_What needs to be done_
Return an exact copy of the data, starting at its first line and ending at the line that contains "Open the messages speech bubble icon", minus any pictures.
==== Information given ====
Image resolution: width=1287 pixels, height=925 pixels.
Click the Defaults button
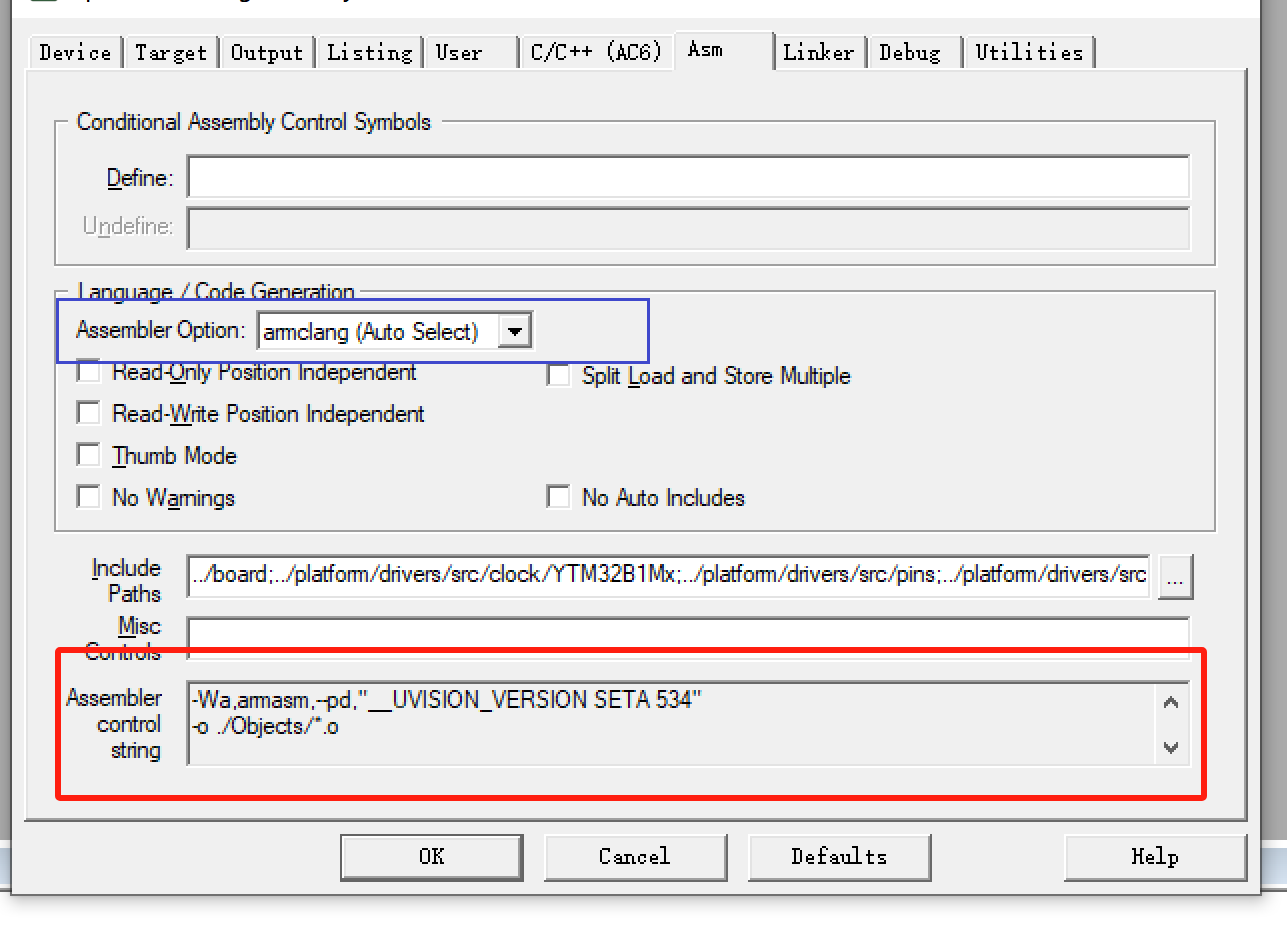click(839, 856)
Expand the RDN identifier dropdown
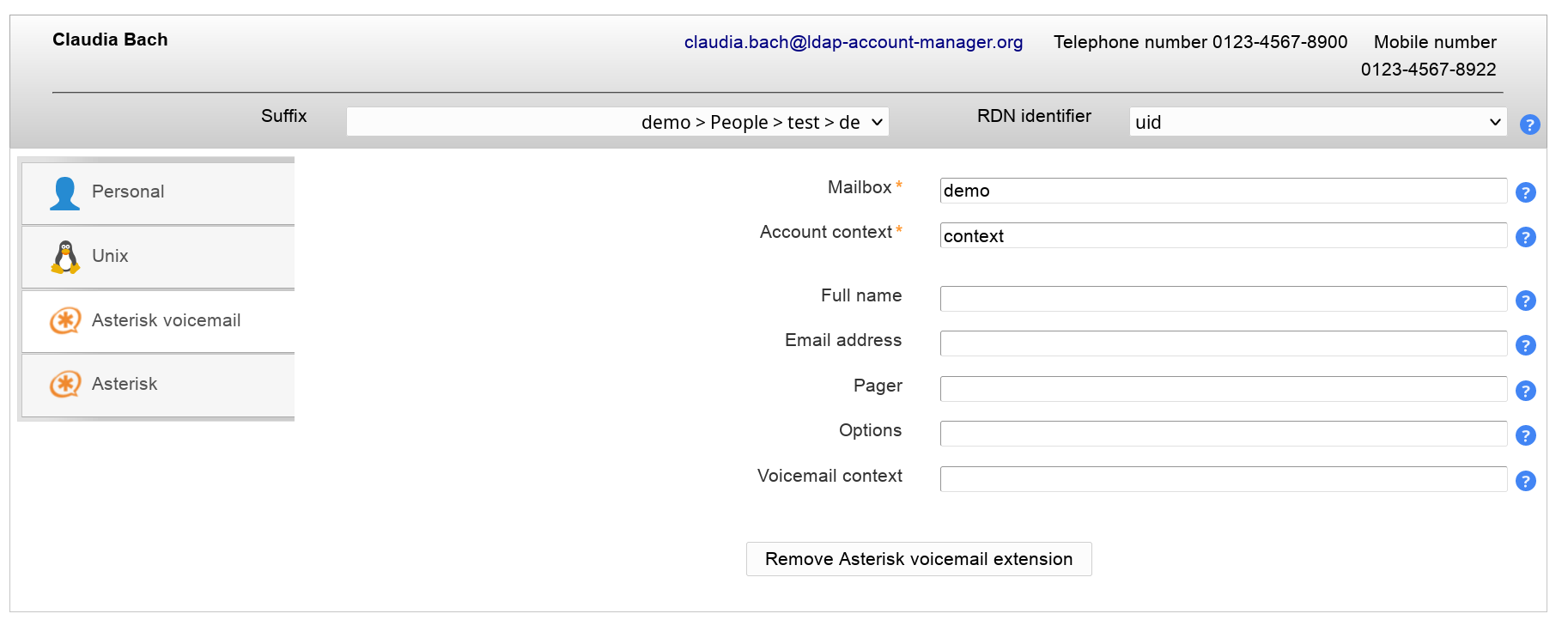The image size is (1568, 626). (x=1317, y=122)
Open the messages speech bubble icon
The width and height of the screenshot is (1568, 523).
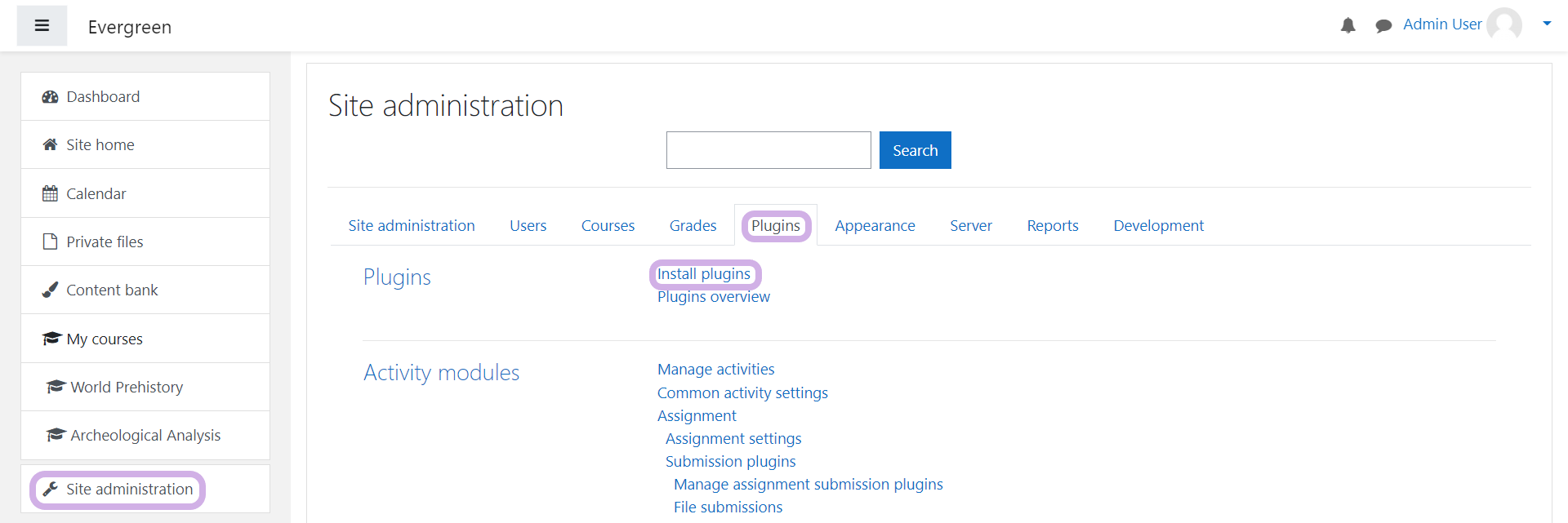(1383, 26)
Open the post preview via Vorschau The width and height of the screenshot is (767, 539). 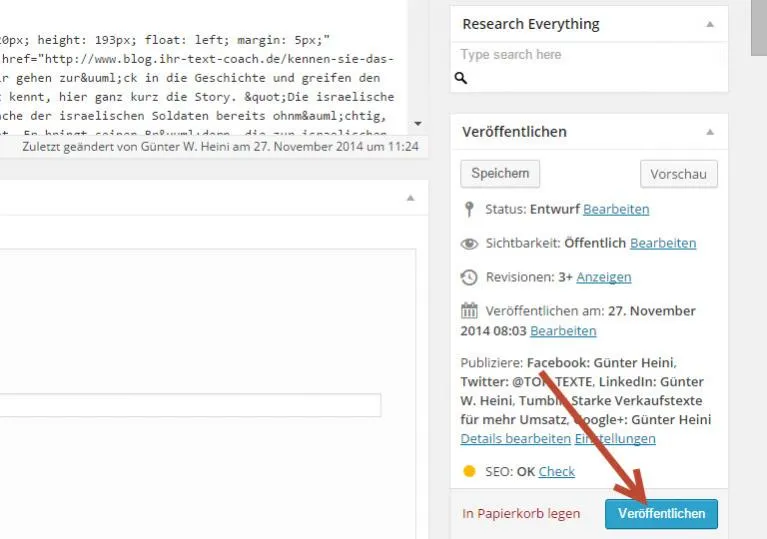coord(678,174)
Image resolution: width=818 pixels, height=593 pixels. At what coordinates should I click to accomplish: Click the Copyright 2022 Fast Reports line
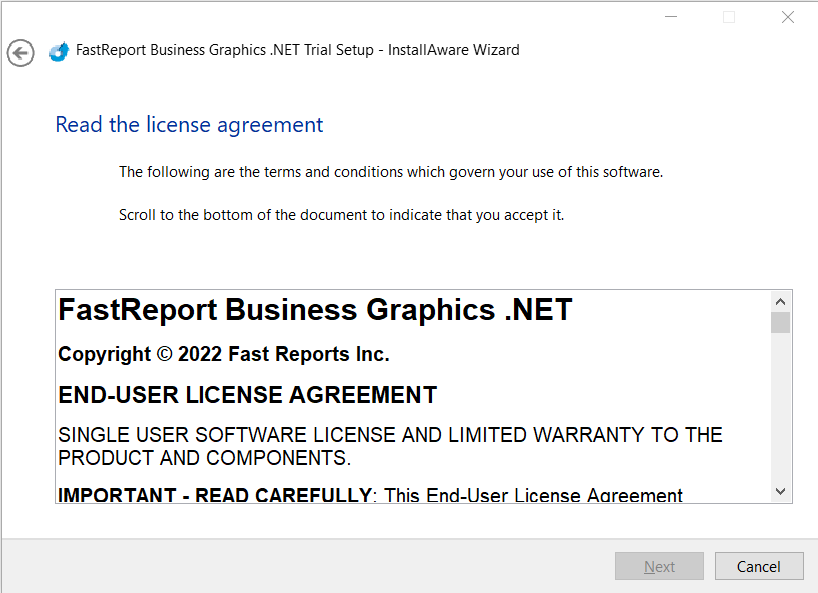tap(223, 354)
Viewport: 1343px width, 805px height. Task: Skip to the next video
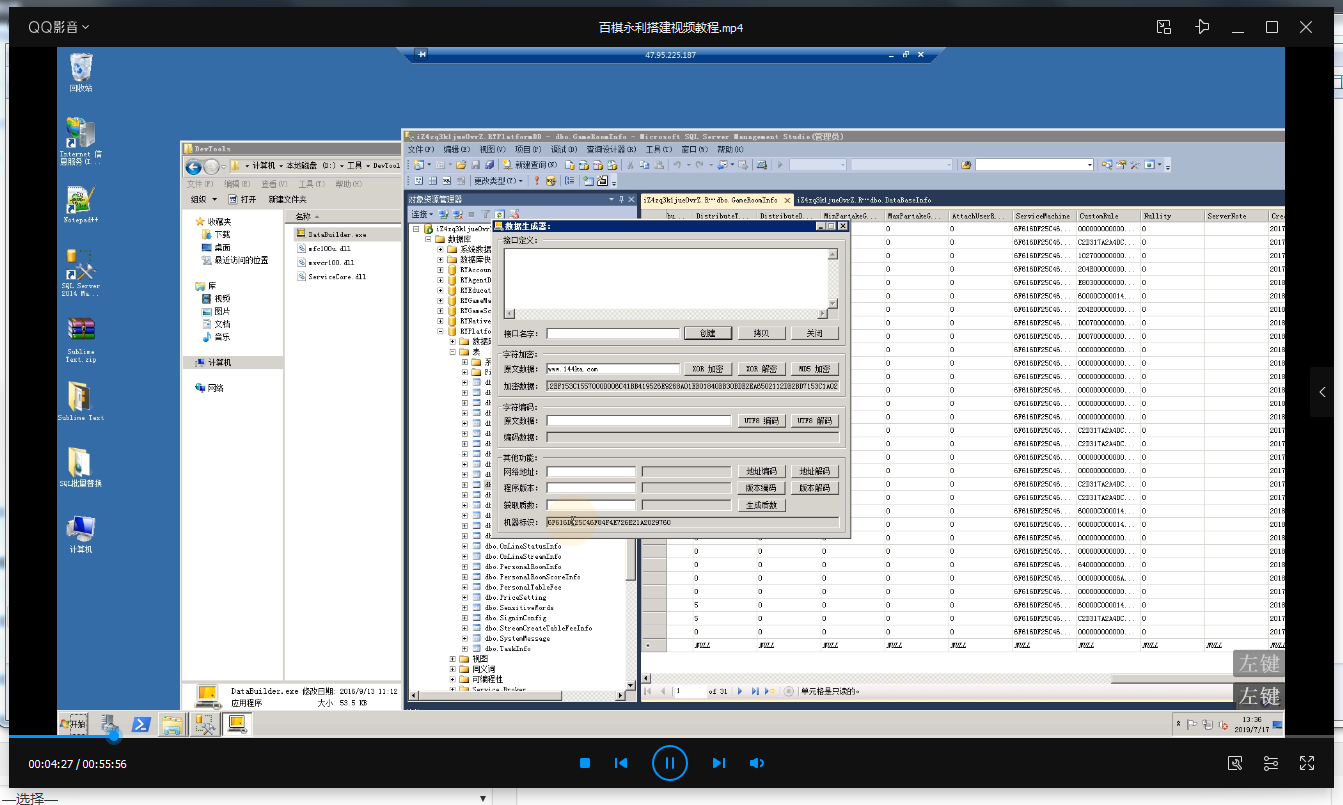[x=718, y=763]
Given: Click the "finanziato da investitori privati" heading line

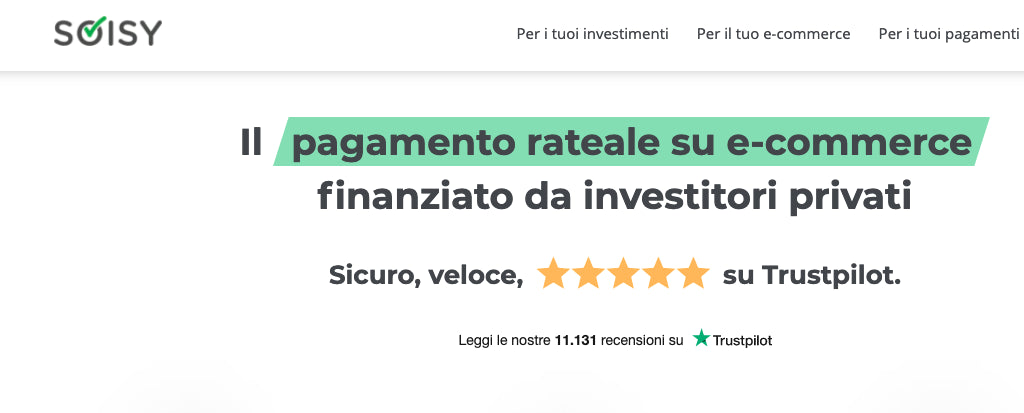Looking at the screenshot, I should click(x=614, y=196).
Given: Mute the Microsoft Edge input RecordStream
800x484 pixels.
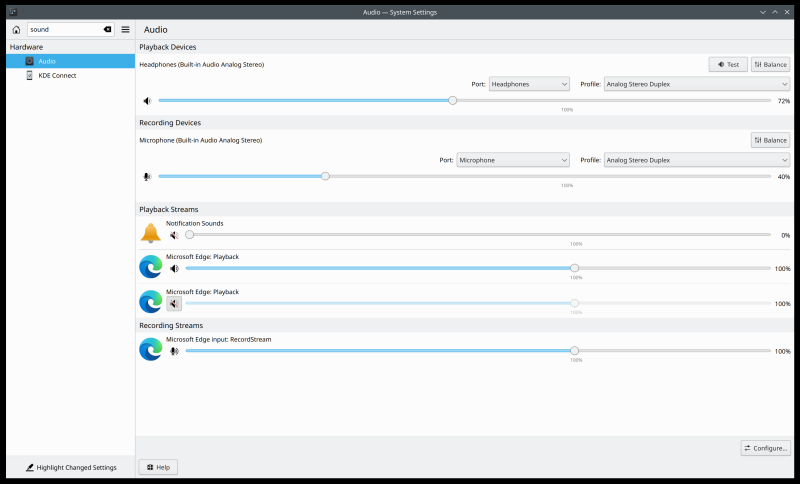Looking at the screenshot, I should (174, 351).
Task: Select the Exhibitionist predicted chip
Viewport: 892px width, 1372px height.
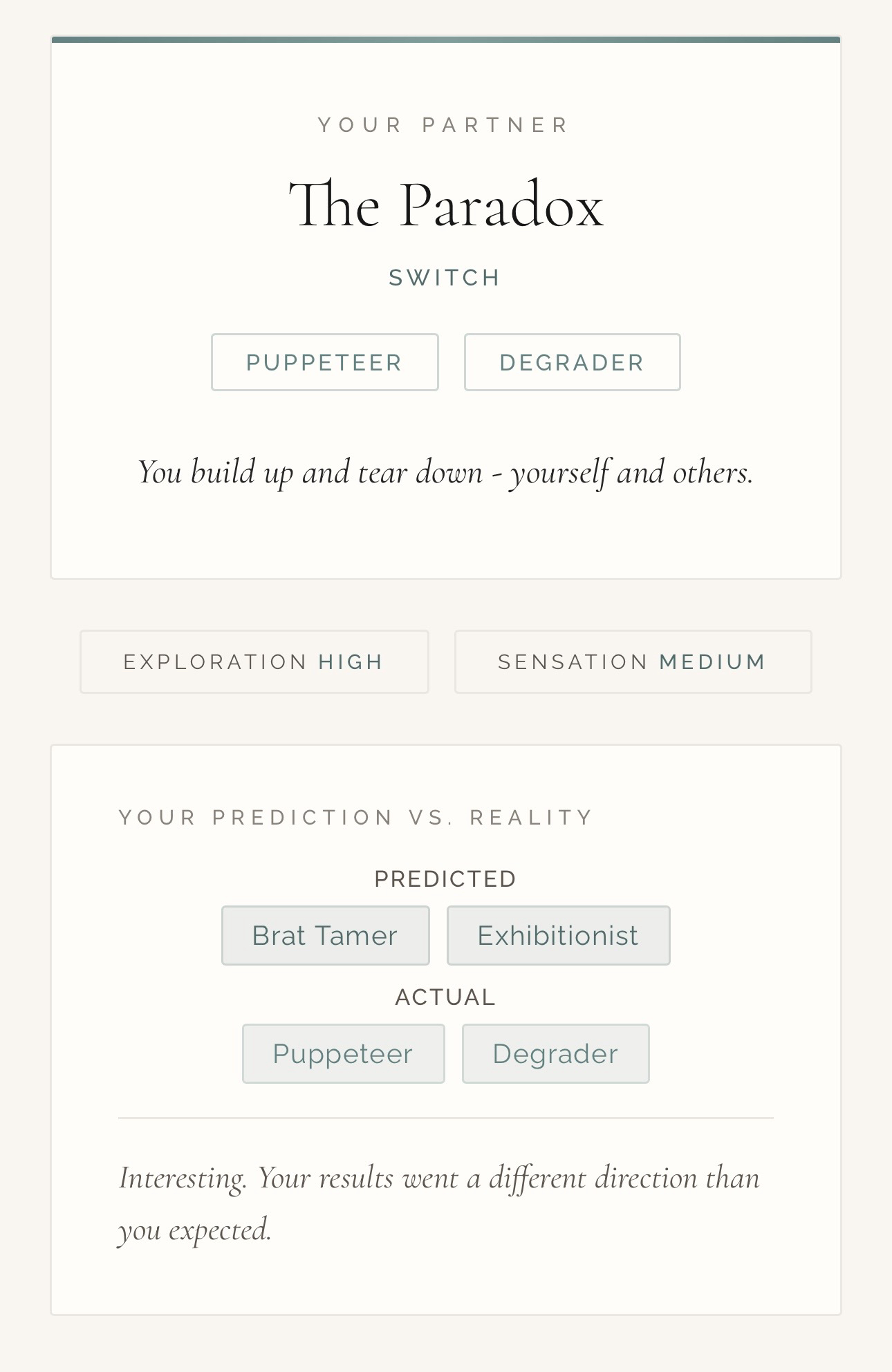Action: click(x=558, y=935)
====
_Task solution_
Image resolution: width=1287 pixels, height=925 pixels.
Click the Defaults button
click(839, 856)
Expand the RDN identifier dropdown
The image size is (1568, 626). (x=1317, y=122)
Open the messages speech bubble icon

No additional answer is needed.